Aaron Poritz’s Solo Show ‘Big Woods’ Pushes Wood Furniture into the Future
Brooklyn-based ceramicist and furniture designer Aaron Poritz of Poritz & Studio opens a solo show of sculptural works on January 27. The evocative forms will be on view weekdays through May at New York’s Cristina Grajales Gallery for contemporary design. Poritz is best known for case goods with mesmerizing tambour surfaces, their meticulous craftsmanship a nod to his degree in architecture from California College of the Arts and early work experience at firms such as Morris Adjmi Architects.

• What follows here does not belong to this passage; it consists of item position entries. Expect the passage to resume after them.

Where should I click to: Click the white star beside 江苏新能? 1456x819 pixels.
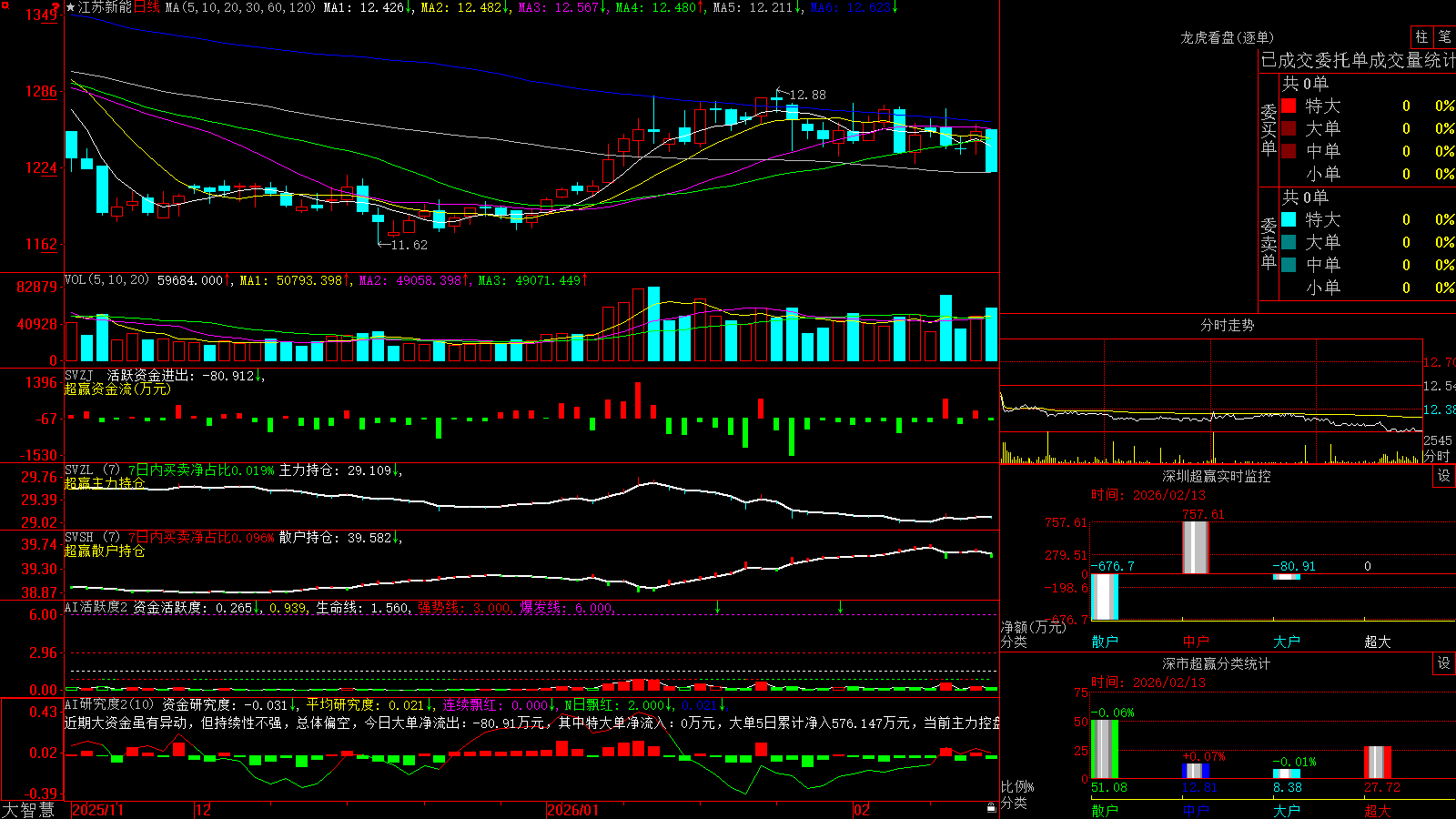[x=71, y=7]
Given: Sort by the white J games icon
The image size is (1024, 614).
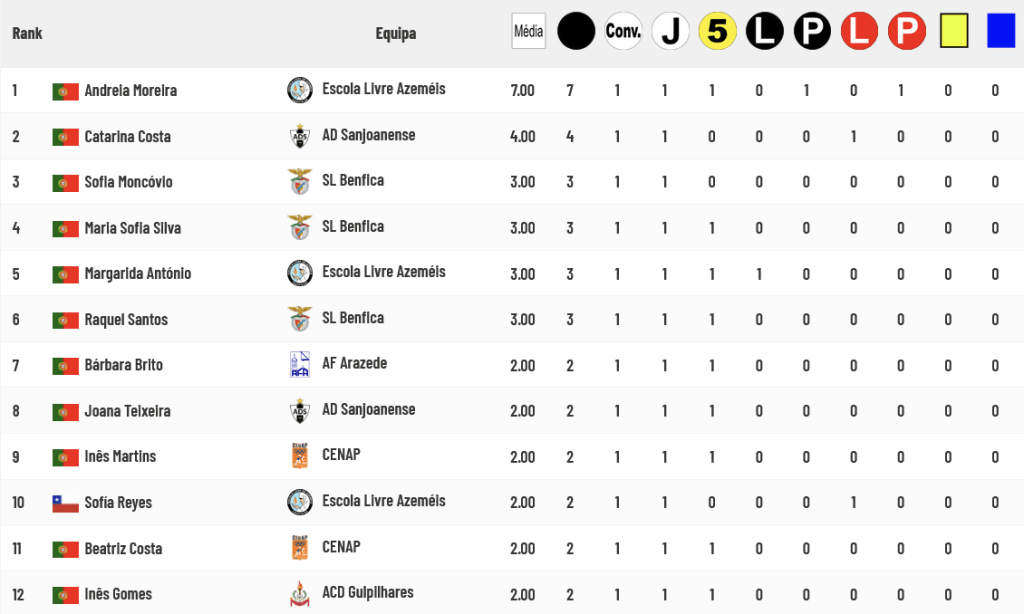Looking at the screenshot, I should click(671, 31).
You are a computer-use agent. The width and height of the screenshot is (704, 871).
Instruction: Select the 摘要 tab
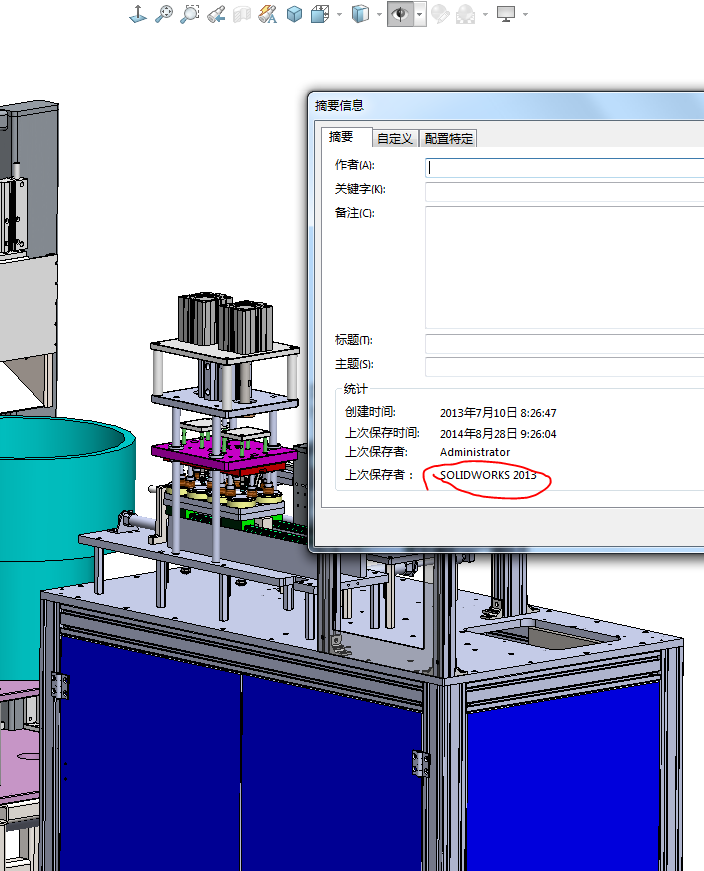point(342,137)
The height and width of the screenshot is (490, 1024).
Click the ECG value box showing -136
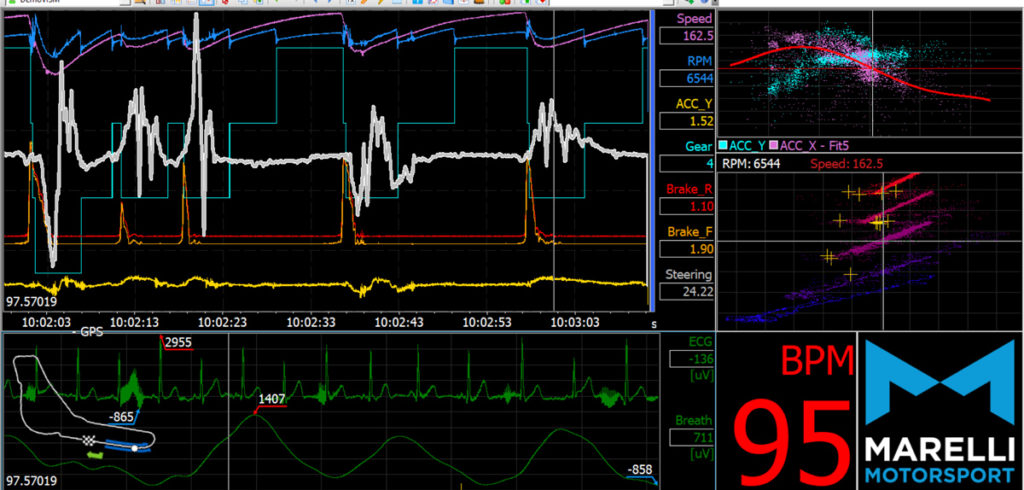point(688,360)
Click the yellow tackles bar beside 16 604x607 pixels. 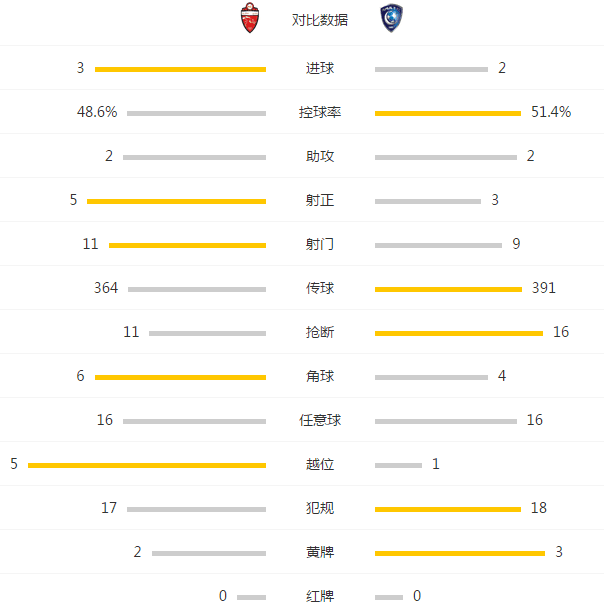coord(459,333)
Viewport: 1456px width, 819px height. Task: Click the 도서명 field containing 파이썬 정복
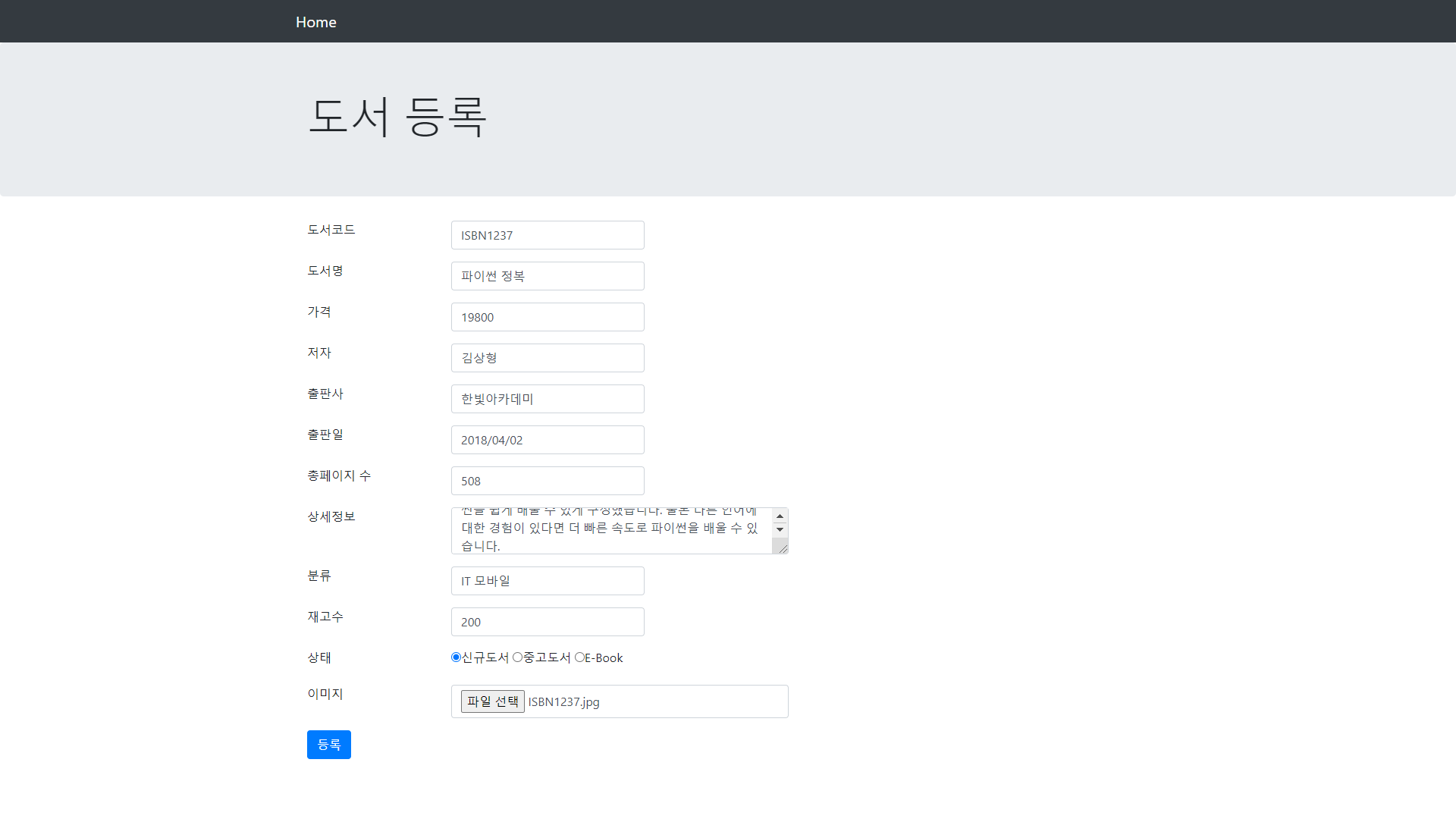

In a departure from that refined language, the seven pieces comprising his “Big Woods” exhibition employ a primal yet playful voice and take a root-to-branch approach to lumber. The maker’s youthful origins are on display in the floor mirror, console, desk, two stools, sculpture, and coffee table: Echoes of hours spent in his father’s woodshop or building forts in the wilds of northern Massachusetts.
A 2012 stint in Nicaragua resulted in a 20-piece furniture collection using old-growth trees felled by a hurricane and joined by nary a screw. Fast forward to his current multidisciplinary studio based in the Brooklyn Navy Yard, where design and fabrication unite, and Poritz explores the intersection of handcraft and digital tools (think robotic carving). “The collection aims to balance familiarity with abstraction,” Poritz says. “Proportions are inspired by the human form, but the objects are ambiguous enough for each to assign their own meaning. They’re designed to inspire curiosity.” Consider our interest piqued.